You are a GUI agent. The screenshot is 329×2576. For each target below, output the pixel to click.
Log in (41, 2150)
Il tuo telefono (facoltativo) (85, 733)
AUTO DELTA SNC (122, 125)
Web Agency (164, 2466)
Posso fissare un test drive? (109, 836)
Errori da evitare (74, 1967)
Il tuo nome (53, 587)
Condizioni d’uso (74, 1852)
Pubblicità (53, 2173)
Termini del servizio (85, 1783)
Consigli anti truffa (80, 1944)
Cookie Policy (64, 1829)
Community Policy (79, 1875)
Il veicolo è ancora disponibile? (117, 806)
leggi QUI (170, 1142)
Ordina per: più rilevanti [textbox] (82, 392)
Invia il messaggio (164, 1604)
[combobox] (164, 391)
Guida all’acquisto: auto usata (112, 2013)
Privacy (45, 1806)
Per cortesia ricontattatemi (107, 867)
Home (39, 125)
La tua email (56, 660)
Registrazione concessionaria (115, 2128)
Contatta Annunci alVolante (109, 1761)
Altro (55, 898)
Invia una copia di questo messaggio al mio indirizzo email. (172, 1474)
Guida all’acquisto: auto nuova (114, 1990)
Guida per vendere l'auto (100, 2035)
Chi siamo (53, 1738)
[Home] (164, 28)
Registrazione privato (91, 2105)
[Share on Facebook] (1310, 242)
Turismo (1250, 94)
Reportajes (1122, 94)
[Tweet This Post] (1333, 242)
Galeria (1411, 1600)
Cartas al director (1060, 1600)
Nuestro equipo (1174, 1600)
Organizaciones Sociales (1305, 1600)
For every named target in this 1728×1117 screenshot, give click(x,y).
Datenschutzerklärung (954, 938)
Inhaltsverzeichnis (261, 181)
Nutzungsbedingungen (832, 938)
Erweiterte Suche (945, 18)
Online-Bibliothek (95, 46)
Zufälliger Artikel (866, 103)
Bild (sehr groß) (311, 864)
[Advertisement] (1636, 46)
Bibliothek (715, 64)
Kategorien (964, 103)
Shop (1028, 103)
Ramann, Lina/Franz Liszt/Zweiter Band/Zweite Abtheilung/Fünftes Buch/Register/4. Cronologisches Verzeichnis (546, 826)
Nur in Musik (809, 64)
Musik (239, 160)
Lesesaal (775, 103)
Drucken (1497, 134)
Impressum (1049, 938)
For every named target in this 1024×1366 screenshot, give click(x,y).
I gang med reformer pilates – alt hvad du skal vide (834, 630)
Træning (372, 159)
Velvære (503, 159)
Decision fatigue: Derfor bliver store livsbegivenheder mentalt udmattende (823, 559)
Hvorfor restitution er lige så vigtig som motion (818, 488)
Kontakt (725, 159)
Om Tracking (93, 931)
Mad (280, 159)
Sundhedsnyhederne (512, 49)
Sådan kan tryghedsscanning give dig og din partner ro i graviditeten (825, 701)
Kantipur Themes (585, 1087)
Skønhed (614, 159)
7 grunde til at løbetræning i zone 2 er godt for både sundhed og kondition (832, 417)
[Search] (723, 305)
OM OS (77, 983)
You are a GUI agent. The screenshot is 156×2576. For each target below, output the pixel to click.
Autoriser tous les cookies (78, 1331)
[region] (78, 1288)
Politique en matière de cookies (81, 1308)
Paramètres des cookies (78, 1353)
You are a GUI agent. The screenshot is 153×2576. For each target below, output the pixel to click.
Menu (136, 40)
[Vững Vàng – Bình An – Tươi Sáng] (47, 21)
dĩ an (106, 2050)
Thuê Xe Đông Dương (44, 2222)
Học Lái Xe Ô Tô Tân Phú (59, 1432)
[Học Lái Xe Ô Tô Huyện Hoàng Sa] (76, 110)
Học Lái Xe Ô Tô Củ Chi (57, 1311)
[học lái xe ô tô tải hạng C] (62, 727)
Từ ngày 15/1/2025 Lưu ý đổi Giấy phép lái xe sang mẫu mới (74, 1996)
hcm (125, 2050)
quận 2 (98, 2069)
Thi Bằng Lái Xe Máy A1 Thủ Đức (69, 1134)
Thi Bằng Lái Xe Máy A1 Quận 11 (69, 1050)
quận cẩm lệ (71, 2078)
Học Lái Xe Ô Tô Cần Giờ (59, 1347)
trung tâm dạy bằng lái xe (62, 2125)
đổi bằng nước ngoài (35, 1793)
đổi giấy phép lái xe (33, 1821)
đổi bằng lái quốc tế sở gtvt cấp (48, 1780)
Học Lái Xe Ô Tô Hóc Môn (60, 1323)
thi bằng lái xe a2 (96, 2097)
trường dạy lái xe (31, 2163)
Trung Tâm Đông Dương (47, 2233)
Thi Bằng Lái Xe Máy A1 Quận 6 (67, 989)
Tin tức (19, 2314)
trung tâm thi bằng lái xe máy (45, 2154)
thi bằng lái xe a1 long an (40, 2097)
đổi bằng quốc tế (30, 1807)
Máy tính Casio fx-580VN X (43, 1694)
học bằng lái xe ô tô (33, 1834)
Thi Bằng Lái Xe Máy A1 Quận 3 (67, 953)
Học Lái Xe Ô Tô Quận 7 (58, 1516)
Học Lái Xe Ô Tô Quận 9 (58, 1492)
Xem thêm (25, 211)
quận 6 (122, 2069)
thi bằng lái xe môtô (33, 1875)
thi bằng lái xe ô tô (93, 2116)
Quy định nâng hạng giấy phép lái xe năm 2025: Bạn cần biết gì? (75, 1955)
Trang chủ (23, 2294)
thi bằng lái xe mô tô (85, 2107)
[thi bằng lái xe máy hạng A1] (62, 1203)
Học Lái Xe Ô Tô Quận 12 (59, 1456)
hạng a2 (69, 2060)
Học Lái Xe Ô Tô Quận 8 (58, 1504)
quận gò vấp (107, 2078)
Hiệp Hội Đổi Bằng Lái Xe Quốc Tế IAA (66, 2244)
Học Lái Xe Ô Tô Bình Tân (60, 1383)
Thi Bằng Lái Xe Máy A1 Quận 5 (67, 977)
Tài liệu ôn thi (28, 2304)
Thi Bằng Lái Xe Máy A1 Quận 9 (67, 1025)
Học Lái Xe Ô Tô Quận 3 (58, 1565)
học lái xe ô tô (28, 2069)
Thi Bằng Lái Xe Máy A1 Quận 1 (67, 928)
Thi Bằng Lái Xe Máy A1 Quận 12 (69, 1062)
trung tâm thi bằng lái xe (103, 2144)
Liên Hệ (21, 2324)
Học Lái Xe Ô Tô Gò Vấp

○ ○ ○

_REQUIRED ACTION:_
Check each line of the data above for the string "Registrazione", then report how many lines have it, with no other words.

_YOUR SOLUTION:_
2